I preferred the first version.

[-] smallpatatas@lemm.ee 5 points 2 days ago

Yeah out of many changes that distorted or outright altered meaning, one of the worst bits was that the second version eliminated the crucial first few words - which acknowledged the original post and therefore set a particular tone.

Communication is way more complex than statistical relationships between words, and I sincerely doubt that any of these systems will ever be able to fully mimic that complexity

[-] waspentalive@lemmy.one 2 points 2 days ago

It did add some superlatives, almost as though it had an ego.

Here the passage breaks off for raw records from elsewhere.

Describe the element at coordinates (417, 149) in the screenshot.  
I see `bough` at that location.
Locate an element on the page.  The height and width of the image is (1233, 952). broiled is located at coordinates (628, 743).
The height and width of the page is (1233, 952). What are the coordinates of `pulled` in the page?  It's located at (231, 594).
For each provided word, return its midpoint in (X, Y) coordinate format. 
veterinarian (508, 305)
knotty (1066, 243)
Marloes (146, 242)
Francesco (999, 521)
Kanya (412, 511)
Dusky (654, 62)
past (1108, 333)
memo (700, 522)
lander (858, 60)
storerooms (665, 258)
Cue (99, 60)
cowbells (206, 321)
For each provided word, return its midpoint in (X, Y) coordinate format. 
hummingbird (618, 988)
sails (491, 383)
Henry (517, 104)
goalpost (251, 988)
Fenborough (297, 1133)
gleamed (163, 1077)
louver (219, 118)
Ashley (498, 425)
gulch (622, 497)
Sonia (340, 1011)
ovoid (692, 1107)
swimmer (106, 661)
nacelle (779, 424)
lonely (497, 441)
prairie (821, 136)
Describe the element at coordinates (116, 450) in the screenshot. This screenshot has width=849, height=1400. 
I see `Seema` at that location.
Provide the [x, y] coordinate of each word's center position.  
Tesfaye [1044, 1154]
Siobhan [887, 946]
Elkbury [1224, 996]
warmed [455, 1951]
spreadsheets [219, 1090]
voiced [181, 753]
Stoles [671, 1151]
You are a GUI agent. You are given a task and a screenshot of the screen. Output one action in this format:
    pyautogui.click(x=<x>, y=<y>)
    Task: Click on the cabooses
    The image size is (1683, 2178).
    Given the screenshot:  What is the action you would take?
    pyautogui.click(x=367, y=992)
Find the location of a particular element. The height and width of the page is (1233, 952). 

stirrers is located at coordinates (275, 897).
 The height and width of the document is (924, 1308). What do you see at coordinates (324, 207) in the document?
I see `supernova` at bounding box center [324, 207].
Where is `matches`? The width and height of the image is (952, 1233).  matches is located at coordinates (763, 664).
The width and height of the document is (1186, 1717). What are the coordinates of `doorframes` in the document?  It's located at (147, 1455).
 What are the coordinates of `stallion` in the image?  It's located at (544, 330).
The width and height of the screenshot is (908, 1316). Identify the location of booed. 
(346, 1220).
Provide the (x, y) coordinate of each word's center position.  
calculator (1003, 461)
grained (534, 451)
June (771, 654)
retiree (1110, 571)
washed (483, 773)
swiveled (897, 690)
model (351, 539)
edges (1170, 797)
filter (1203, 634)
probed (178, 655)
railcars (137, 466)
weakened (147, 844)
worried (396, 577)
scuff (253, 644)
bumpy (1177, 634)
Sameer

[-] Feathercrown@lemmy.world 1 points 2 days ago

Was this response also AI generated or do you just naturally sound like ChatGPT

[-] waspentalive@lemmy.one 1 points 2 days ago

Tell me more. Why?

[-] waspentalive@lemmy.one 2 points 2 days ago* (last edited 2 days ago)

However, in the art arena AI is frustrating when you need a very specific image and not just a 'a tree a dog a bird and a farmhouse' AI art is getting better with text in the image but still makes some mistakes there. AI does poorly when you try to use it as a search engine : "What movie had a ball shaped robot" might bring back any answer. Warning though - AI is getting better at hands and spurious limbs.